Betriebsamkeit ist die Losung … Die Sprache erneuert sich nicht, weil der Masse von der mächtigsten Autorität statt einer naturwahren Kunst ein Anstreichertum als Muster hingestellt wird… Ein Gaffertum wird für die illustrierten Blätter großgezogen und von ihnen immer mehr verdummt. Glanz geht über innern Gehalt; und selbst der Glanz ist nicht echt. Noch der unsägliche „Festschmuck“ dieser prahlerischen Jubiläumstage ist ein Symptom für den Verfall Berlinischen Schönheitssinns … Man lese, was in einer einzigen Woche selbst liberale Zeitungen an Byzantinismus geleistet haben, und man kennt die Mitschuldigen … die liberalen Zeitungen hätten ein Gegengewicht bilden sollen und sollten es noch. Das Gegengewicht einer klaren, aufrechten Deutschheit zu einer reizvollen trüben Mischung von Neudeutschland und Rom, von einem handfesten, lachenden Berliner und einem ganz unwahrscheinlichen Imperator mit Zepter, Krone, Schwert, Prophetentum und Gottähnlichkeit, der die Kunst eine seiner Waffen zum Schutz und zur Stärkung aller hohen Ideale nennt und sie in Wahrheit nur als Stütze seines Throns und seines Hauses gelten läßt“
Aus 1913, Seite 24/25
Der § 95 des Strafgesetzbuches für das Deutsche Reich lautet: „Wer den Kaiser, seinen Landesherrn oder während seines Aufenthalts in dem Bundesstaate dessen Landesherrn beleidigt, wird mit Gefängnis nicht unter zwei Monaten oder mit Festungshaft von zwei Monaten bis zu fünf Jahren bestraft.

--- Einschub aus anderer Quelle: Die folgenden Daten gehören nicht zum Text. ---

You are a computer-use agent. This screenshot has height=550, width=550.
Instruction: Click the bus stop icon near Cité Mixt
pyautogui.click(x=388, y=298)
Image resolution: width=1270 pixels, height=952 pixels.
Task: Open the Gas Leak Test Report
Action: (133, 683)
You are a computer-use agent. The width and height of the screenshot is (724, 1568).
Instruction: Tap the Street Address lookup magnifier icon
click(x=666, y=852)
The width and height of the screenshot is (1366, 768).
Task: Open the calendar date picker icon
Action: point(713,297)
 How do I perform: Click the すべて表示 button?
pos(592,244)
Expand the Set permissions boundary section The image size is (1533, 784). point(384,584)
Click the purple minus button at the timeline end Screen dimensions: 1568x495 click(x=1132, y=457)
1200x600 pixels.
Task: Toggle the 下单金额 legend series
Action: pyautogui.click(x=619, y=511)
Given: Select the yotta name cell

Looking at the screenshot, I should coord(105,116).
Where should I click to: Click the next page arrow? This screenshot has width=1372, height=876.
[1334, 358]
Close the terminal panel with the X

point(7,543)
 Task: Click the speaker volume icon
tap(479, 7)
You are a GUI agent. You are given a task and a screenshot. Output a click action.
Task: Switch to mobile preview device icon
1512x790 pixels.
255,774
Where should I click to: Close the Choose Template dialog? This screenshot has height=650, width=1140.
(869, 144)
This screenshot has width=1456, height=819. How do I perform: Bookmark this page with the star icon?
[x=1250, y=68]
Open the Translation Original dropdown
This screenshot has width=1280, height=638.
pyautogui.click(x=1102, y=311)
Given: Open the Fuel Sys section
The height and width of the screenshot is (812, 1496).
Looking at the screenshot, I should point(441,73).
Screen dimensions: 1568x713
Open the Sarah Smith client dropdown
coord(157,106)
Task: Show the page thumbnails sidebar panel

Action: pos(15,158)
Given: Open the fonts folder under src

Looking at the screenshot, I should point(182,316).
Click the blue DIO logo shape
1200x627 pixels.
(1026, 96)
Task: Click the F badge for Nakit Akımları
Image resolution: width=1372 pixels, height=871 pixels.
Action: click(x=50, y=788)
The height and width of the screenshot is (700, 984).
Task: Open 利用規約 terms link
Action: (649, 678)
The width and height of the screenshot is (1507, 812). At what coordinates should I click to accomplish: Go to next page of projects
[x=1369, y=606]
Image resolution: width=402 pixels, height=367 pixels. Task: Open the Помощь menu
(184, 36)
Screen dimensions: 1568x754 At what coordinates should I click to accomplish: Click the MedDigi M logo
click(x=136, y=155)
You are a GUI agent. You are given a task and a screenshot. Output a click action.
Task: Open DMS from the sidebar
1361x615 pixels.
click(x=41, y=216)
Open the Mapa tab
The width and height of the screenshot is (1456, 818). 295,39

Neben der Gefängnisstrafe kann auf Verlust der bekleideten öffentlichen Ämter, sowie der aus öffentlichen Wahlen hervorgegangenen Rechte erkannt werden.“
Und süffisant fügt sie hinzu:
„… Ein Prozess wegen Majestätsbeleidigung fand nicht statt. Der „Hof“ las wohl die „Schaubühne“ nicht“ und ich füge hinzu, dort hätte man diesen Artikel auch nicht verstanden.
Der erste Weltkrieg 1914-1918
Den Sommer 1914 verbringt Siegfried Jacobsohn wie gewohnt in Kampen auf Sylt. Nach 44 Jahren Frieden herrscht Krieg in Europa. Er beginnt am 28. Juli 1914 mit der Kriegserklärung Österreich-Ungarns an Serbien, der deutschen Kriegserklärung vom 1. August 1914 an Russland und am 3. August an Frankreich, gefolgt von der britischen Kriegserklärung vom 4. August 1914.
Jacobsohn versuche sich auf den Krieg einzustellen, dessen Ursachen er noch nicht erkennt. Am 31. Juli beginnt er ein Tagebuch zu führen, ein Zeitdokument, meint Ursula Madrasch-Groschopp. Es erscheint ab 27. August 1914 in sechs Fortsetzungen in der „Schaubühne“ und 1916 in der Reihe der „Zeitbücher“ in Konstanz.
Aus seinem Tagebuch:
„… Freitag, am einunddreißigsten Juli. Die Post ist ausgeblieben. Nach den bedrohlichen ersten Nachrichten der letzten Tage kein gutes Zeichen. Wir nahmen, um zehn, ein Segelboot. Im Nordhafen steht noch das Kriegsschiff, das all die Jahre ein Friedensschiff war. Vielleicht sieht und hört man dort allerlei… Weißes Leuchttürmchen mit roter Mütze – ich klettre hinauf… (Ulkiger Selbstbetrug:) Kein Feind in Sicht. Die Sonne hinter dünnen Wolken wärmt, aber blendet nicht. Schön ist der Frieden! …Krieg? Dummes Zeug.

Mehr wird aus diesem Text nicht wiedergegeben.